INSTRUCTIONS FOR THE TASK
In the part of the records that opens with the line containing "Click the yellow aircraft" and closes with the line containing "Screen dimensions: 456x335 tap(33, 123)", replace "icon" with "symbol" and give those lines again with nothing else changed.

RECORDS FOR THIS EXERCISE
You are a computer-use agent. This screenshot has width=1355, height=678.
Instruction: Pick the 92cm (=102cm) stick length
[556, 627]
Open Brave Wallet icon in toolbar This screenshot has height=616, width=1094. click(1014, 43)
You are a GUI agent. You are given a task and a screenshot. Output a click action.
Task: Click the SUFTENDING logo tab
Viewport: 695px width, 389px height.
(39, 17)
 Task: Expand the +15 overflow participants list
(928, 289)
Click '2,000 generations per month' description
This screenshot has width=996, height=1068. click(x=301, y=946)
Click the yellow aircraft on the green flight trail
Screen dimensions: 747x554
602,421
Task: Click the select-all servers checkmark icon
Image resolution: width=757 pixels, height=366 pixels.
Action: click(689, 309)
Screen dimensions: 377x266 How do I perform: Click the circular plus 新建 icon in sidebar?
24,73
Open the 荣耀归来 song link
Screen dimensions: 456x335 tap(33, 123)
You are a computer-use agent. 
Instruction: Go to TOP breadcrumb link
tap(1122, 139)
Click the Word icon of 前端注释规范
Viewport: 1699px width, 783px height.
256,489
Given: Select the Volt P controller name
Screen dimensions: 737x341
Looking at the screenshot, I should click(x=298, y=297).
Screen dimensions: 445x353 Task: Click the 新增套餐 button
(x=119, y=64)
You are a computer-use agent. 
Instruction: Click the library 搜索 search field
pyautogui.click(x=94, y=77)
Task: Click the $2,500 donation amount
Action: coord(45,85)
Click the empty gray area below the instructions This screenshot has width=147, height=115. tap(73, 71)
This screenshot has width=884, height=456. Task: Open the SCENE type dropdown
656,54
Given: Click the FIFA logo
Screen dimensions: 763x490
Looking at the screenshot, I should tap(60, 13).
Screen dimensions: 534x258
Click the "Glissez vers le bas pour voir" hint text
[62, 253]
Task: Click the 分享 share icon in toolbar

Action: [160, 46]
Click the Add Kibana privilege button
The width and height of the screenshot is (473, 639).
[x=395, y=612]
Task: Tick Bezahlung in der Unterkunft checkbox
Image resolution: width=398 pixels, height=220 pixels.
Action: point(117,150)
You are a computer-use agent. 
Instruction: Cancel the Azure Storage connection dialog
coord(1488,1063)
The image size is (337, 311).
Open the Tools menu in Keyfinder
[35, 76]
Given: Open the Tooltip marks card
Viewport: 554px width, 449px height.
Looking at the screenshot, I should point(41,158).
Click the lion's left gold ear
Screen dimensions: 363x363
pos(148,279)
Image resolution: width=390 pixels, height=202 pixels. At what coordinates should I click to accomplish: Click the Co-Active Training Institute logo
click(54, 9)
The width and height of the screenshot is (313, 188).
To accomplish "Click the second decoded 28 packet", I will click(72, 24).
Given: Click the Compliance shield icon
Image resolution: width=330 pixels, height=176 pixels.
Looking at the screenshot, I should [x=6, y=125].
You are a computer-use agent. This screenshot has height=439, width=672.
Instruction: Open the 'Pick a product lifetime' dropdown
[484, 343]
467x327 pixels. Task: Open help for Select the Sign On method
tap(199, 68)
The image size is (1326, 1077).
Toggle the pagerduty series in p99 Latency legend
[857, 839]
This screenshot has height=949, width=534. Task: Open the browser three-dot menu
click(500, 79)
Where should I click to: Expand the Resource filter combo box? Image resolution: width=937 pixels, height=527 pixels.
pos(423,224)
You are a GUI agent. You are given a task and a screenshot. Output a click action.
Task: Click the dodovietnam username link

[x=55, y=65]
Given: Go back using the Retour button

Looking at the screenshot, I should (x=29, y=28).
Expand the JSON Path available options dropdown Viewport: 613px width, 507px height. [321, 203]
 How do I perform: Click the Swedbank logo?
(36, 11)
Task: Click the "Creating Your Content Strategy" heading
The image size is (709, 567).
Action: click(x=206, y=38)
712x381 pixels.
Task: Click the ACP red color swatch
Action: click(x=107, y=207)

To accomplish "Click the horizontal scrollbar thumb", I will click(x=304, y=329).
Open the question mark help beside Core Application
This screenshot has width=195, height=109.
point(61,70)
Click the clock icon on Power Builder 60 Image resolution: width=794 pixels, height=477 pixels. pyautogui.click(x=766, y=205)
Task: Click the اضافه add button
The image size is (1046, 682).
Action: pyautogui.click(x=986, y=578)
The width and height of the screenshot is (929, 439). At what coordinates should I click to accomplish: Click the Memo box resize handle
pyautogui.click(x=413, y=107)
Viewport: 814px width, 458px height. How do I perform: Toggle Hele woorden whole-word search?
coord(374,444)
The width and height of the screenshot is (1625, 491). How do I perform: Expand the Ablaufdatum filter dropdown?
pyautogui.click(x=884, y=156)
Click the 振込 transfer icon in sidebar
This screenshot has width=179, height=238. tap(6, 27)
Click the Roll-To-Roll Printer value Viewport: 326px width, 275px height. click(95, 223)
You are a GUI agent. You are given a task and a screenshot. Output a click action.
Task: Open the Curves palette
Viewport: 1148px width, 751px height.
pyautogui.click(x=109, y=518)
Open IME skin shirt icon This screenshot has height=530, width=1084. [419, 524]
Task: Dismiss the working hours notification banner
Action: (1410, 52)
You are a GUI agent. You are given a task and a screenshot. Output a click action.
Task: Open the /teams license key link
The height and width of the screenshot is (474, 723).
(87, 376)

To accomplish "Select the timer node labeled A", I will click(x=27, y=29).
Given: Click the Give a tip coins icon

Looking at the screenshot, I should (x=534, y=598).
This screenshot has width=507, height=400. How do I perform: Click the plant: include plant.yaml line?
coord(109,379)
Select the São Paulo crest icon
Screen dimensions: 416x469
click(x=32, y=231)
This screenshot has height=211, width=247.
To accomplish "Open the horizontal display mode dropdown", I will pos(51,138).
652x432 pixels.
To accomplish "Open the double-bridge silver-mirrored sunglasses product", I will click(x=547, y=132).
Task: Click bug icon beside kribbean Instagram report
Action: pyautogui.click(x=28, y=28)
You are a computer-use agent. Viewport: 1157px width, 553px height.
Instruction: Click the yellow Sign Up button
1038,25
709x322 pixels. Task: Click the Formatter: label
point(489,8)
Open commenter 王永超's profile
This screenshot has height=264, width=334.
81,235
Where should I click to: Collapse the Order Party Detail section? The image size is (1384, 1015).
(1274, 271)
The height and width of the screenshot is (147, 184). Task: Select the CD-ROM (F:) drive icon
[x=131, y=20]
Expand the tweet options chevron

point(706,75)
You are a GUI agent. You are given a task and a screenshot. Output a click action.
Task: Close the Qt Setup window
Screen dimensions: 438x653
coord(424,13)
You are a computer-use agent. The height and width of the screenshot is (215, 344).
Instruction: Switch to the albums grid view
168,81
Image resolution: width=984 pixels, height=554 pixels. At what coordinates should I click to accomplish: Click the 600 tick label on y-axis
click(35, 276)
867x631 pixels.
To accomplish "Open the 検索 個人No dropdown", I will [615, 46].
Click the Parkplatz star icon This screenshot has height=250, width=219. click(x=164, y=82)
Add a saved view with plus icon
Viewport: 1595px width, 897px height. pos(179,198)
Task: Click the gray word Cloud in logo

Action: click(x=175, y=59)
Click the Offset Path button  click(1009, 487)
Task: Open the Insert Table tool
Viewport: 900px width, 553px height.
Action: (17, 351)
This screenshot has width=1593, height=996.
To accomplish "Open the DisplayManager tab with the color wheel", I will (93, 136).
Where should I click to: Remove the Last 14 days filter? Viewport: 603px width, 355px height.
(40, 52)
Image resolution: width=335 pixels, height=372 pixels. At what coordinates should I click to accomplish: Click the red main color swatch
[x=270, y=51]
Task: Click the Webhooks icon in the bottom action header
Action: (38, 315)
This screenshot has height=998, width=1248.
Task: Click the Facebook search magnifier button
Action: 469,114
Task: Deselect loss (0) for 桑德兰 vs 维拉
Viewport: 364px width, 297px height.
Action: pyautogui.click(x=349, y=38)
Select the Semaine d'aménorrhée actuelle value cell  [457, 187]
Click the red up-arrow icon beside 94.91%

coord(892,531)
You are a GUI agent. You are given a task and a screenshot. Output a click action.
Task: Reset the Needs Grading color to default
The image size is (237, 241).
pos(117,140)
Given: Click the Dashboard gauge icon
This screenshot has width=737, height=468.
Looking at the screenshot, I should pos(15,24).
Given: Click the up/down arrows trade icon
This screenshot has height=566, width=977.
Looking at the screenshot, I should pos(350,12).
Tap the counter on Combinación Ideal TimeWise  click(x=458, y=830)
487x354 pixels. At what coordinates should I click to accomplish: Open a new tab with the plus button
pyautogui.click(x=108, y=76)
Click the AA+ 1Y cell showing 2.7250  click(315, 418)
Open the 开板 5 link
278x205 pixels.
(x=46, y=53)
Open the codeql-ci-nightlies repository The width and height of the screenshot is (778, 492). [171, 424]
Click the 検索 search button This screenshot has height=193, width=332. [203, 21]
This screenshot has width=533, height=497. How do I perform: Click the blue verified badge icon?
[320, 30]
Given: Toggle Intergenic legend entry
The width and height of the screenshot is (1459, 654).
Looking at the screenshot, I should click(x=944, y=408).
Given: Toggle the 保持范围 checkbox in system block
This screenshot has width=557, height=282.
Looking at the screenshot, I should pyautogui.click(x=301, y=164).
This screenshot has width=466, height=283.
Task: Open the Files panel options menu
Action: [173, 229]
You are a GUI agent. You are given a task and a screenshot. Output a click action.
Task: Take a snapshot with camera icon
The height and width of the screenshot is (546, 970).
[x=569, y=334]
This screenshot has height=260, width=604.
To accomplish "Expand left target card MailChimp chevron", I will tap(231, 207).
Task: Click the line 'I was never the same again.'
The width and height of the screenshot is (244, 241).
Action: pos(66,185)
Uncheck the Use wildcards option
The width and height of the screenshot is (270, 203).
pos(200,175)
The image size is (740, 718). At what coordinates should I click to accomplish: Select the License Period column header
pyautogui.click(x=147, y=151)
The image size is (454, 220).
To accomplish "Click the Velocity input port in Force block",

OUTPUT OF THE EXERCISE
Click the yellow aircraft on the green flight trail
Screen dimensions: 747x554
602,421
Task: Click the select-all servers checkmark symbol
Image resolution: width=757 pixels, height=366 pixels.
Action: click(689, 309)
Screen dimensions: 377x266 How do I perform: Click the circular plus 新建 symbol in sidebar?
24,73
Open the 荣耀归来 song link
Screen dimensions: 456x335 tap(33, 123)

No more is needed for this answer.